Available records >>
----
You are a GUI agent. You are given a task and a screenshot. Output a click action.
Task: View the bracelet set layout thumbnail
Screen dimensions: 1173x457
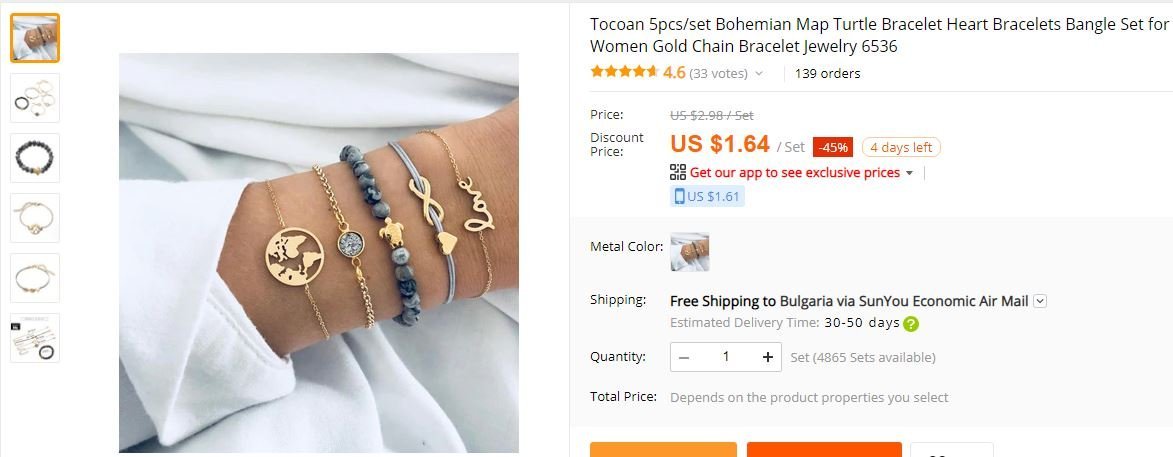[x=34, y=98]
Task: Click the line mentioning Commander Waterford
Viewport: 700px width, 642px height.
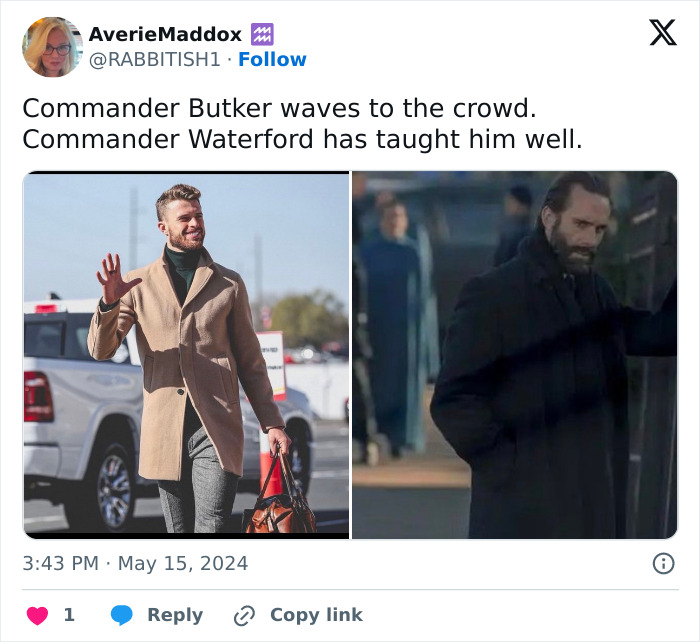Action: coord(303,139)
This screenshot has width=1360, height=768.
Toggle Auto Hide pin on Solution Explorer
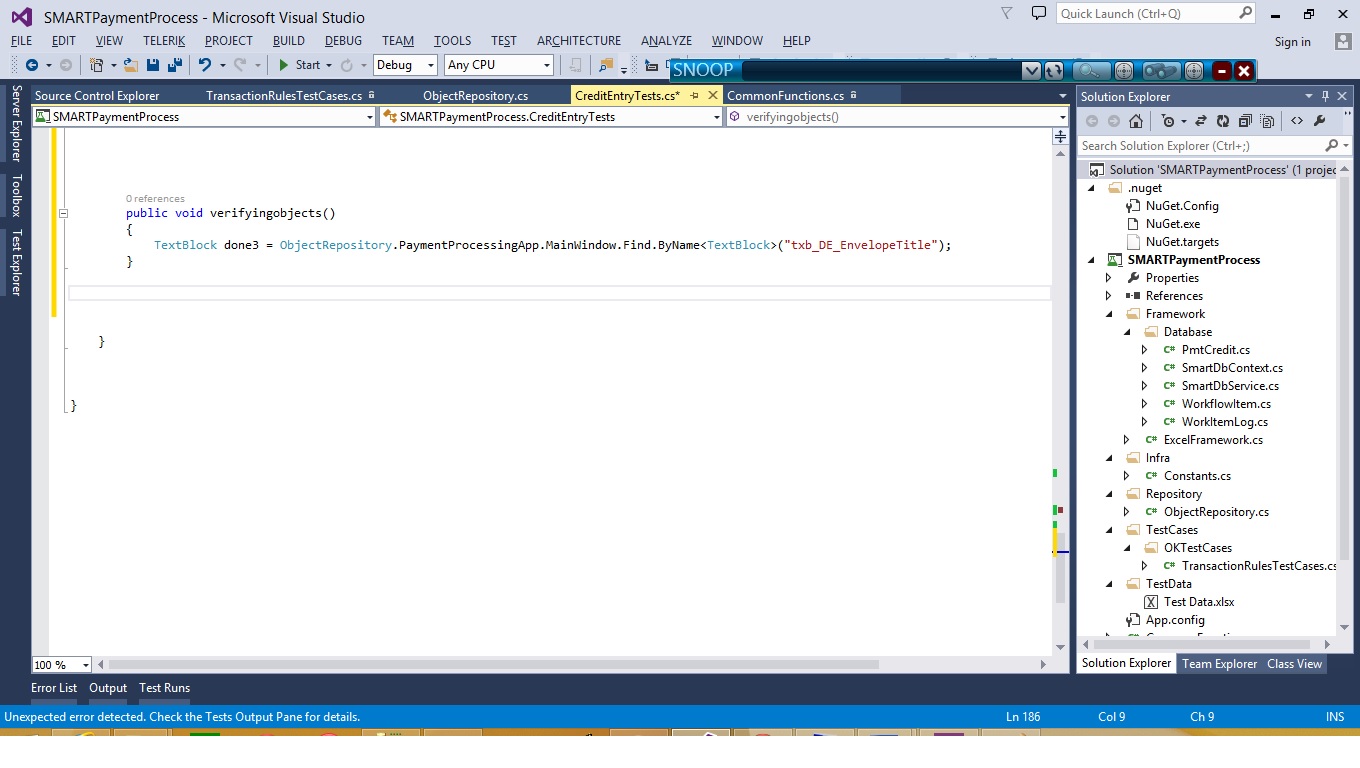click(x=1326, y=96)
----
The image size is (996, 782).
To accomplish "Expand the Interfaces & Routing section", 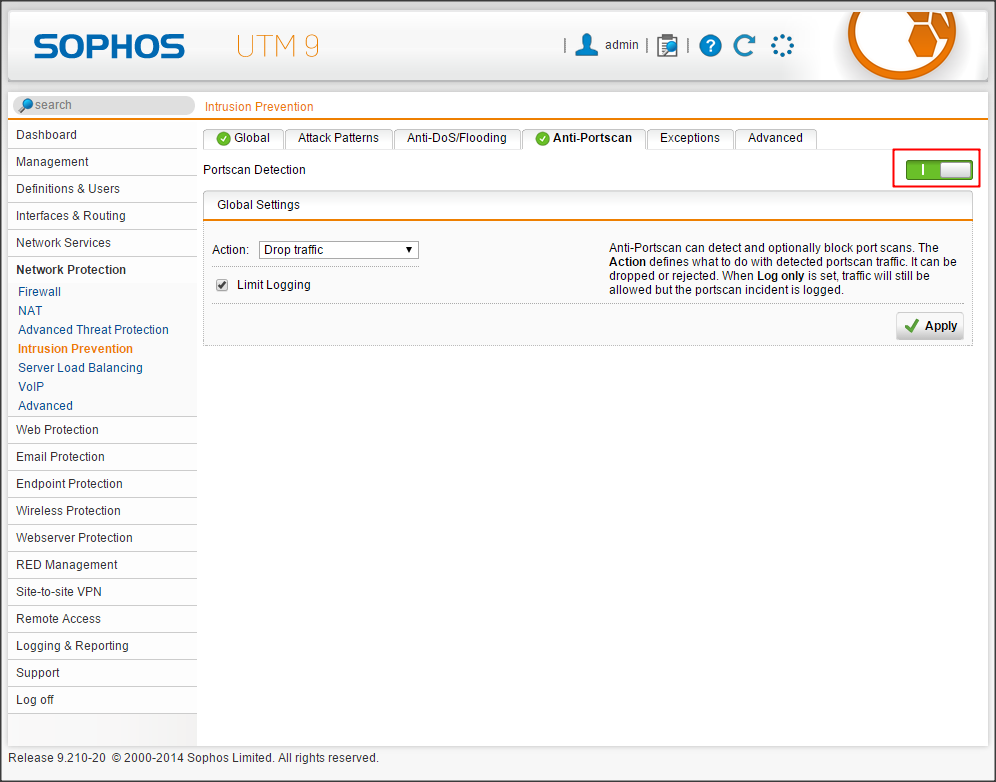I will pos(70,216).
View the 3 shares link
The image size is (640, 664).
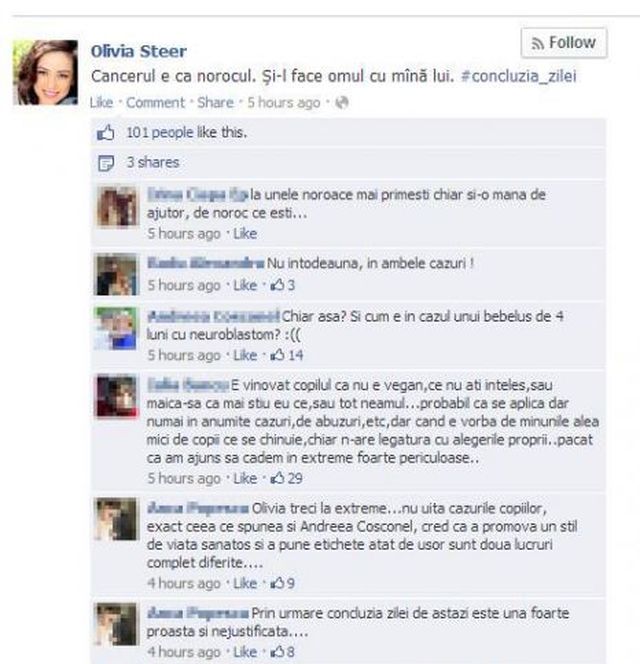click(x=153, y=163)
----
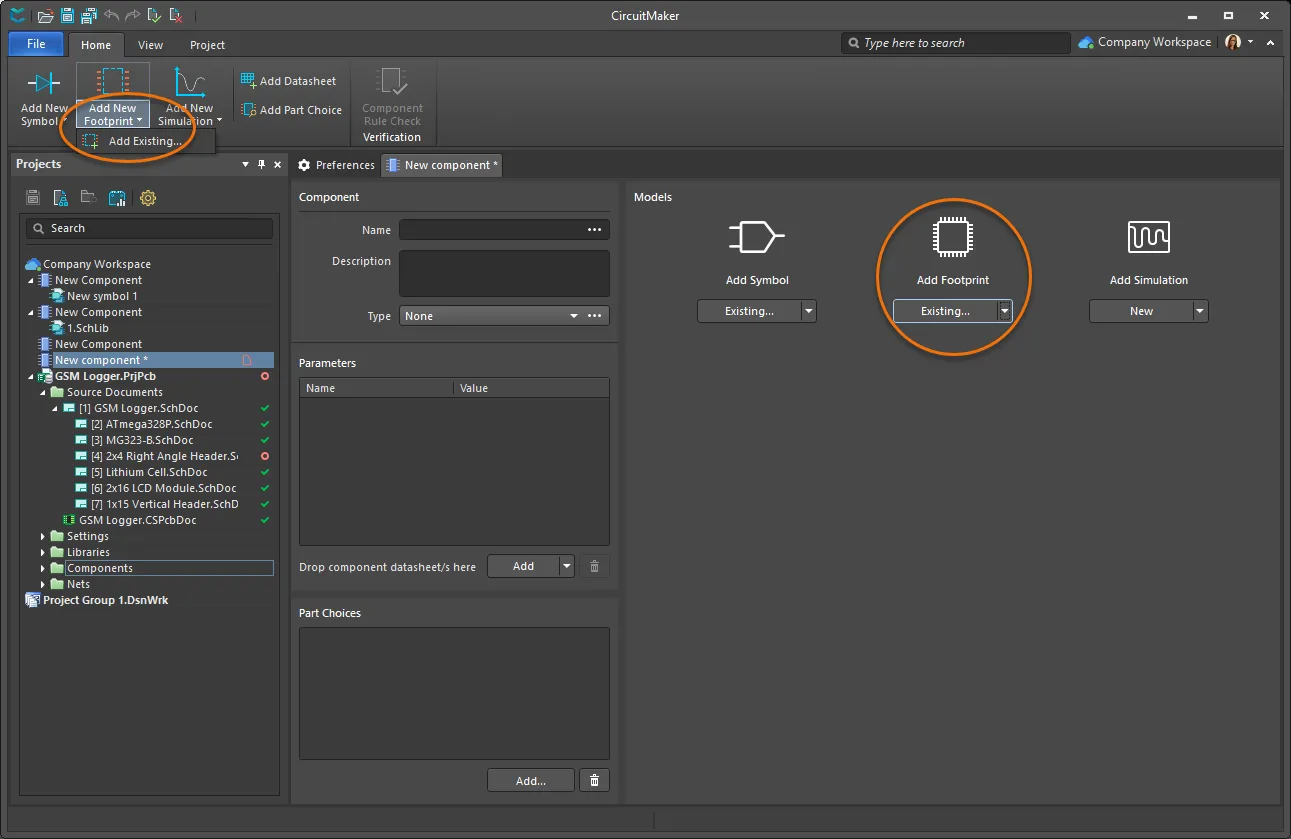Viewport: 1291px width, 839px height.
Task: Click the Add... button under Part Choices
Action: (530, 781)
----
What to do >> Your reply should hold nothing but the lines above, from the one containing "You are a GUI" to the one containing "This screenshot has width=1360, height=768.", reproduced exactly minus the pictures.

The answer >>
You are a GUI agent. You are given a task and a screenshot. Output a click action.
Task: View the bracelet set layout thumbnail
Screen dimensions: 1173x457
[x=34, y=98]
Task: Click the line mentioning Commander Waterford
Viewport: 700px width, 642px height.
Action: coord(303,139)
This screenshot has width=1360, height=768.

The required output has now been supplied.